**** STORED DATA ****
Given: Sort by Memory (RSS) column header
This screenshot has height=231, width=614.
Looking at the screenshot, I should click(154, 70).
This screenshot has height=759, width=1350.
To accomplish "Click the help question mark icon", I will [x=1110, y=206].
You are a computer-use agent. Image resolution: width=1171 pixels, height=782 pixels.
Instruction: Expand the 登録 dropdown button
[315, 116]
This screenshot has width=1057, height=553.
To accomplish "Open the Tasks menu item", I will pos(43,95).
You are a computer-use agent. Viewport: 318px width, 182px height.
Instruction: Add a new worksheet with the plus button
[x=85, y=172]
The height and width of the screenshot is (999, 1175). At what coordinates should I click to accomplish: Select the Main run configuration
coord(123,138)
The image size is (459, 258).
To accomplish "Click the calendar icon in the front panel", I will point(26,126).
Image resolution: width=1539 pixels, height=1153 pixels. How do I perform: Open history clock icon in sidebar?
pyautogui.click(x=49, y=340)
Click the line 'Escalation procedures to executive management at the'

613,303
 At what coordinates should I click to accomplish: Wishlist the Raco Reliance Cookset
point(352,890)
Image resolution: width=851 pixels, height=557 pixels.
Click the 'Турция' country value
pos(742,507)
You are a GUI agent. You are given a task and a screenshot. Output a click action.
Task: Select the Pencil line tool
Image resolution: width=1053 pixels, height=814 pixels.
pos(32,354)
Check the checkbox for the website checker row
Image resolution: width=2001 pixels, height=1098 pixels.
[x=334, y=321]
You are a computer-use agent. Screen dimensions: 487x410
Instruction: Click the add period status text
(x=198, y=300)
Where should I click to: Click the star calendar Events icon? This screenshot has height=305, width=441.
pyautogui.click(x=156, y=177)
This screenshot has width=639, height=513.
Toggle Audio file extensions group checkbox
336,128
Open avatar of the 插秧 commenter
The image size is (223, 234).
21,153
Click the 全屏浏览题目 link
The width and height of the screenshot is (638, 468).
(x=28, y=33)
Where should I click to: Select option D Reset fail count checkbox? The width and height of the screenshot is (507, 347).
****
WHAT IS NEEDED: Rewrite all of the data above as a Markdown table with the columns "Row" and "Line," numbering each row and leaving out any blank lines.

RESPONSE TO THE EXERCISE:
| Row | Line |
|---|---|
| 1 | Given: Sort by Memory (RSS) column header |
| 2 | This screenshot has height=231, width=614. |
| 3 | Looking at the screenshot, I should click(154, 70). |
| 4 | This screenshot has height=759, width=1350. |
| 5 | To accomplish "Click the help question mark icon", I will [x=1110, y=206]. |
| 6 | You are a computer-use agent. Image resolution: width=1171 pixels, height=782 pixels. |
| 7 | Instruction: Expand the 登録 dropdown button |
| 8 | [315, 116] |
| 9 | This screenshot has width=1057, height=553. |
| 10 | To accomplish "Open the Tasks menu item", I will pos(43,95). |
| 11 | You are a computer-use agent. Viewport: 318px width, 182px height. |
| 12 | Instruction: Add a new worksheet with the plus button |
| 13 | [x=85, y=172] |
| 14 | The height and width of the screenshot is (999, 1175). At what coordinates should I click to accomplish: Select the Main run configuration |
| 15 | coord(123,138) |
| 16 | The image size is (459, 258). |
| 17 | To accomplish "Click the calendar icon in the front panel", I will point(26,126). |
| 18 | Image resolution: width=1539 pixels, height=1153 pixels. How do I perform: Open history clock icon in sidebar? |
| 19 | pyautogui.click(x=49, y=340) |
| 20 | Click the line 'Escalation procedures to executive management at the' |
| 21 | 613,303 |
| 22 |  At what coordinates should I click to accomplish: Wishlist the Raco Reliance Cookset |
| 23 | point(352,890) |
| 24 | Image resolution: width=851 pixels, height=557 pixels. |
| 25 | Click the 'Турция' country value |
| 26 | pos(742,507) |
| 27 | You are a GUI agent. You are given a task and a screenshot. Output a click action. |
| 28 | Task: Select the Pencil line tool |
| 29 | Image resolution: width=1053 pixels, height=814 pixels. |
| 30 | pos(32,354) |
| 31 | Check the checkbox for the website checker row |
| 32 | Image resolution: width=2001 pixels, height=1098 pixels. |
| 33 | [x=334, y=321] |
| 34 | You are a computer-use agent. Screen dimensions: 487x410 |
| 35 | Instruction: Click the add period status text |
| 36 | (x=198, y=300) |
| 37 | Where should I click to: Click the star calendar Events icon? This screenshot has height=305, width=441. |
| 38 | pyautogui.click(x=156, y=177) |
| 39 | This screenshot has width=639, height=513. |
| 40 | Toggle Audio file extensions group checkbox |
| 41 | 336,128 |
| 42 | Open avatar of the 插秧 commenter |
| 43 | The image size is (223, 234). |
| 44 | 21,153 |
| 45 | Click the 全屏浏览题目 link |
| 46 | The width and height of the screenshot is (638, 468). |
| 47 | (x=28, y=33) |
| 48 | Where should I click to: Select option D Reset fail count checkbox? The width and height of the screenshot is (507, 347). |